▸ **What is required**
Look through the data that follows and copy each line with the string "computer".

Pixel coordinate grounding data
- - - - -

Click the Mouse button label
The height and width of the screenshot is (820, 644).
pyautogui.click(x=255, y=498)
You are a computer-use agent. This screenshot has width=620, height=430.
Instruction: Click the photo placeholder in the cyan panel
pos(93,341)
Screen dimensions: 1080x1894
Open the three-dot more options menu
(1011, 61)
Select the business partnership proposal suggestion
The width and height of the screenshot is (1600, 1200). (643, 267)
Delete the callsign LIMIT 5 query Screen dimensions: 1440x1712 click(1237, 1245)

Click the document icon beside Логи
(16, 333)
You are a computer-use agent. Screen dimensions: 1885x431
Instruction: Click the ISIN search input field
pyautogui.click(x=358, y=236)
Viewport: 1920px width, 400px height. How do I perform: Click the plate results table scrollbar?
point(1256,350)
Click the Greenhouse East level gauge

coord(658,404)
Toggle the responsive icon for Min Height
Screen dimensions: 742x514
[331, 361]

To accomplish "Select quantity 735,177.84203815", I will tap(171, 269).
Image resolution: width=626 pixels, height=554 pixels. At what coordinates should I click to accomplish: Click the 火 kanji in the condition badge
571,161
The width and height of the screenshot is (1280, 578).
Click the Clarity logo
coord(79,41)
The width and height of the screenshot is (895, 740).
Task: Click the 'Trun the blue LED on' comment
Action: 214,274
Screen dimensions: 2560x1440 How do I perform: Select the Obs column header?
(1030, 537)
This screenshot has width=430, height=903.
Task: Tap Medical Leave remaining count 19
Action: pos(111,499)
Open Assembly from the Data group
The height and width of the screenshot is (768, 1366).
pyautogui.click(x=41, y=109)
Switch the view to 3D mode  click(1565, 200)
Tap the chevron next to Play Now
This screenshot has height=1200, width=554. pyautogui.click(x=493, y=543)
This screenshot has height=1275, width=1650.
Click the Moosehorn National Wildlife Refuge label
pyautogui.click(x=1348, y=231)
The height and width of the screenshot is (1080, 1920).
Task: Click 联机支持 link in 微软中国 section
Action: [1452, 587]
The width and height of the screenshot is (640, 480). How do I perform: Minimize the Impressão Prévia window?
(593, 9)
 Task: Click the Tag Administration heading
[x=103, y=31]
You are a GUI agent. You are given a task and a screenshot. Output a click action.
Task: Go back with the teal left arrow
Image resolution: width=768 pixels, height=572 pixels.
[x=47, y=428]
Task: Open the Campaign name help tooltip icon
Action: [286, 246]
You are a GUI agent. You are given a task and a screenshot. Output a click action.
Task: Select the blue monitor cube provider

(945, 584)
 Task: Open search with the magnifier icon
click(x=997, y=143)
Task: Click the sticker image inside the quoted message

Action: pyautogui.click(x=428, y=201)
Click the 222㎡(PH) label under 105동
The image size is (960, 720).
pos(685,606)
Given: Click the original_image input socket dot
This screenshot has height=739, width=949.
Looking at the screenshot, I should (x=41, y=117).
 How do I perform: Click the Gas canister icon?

- - - - -

▸ **Exercise output**
You are a computer-use agent. This screenshot has width=620, height=430.
You are a computer-use agent. Screen dimensions: 1885x431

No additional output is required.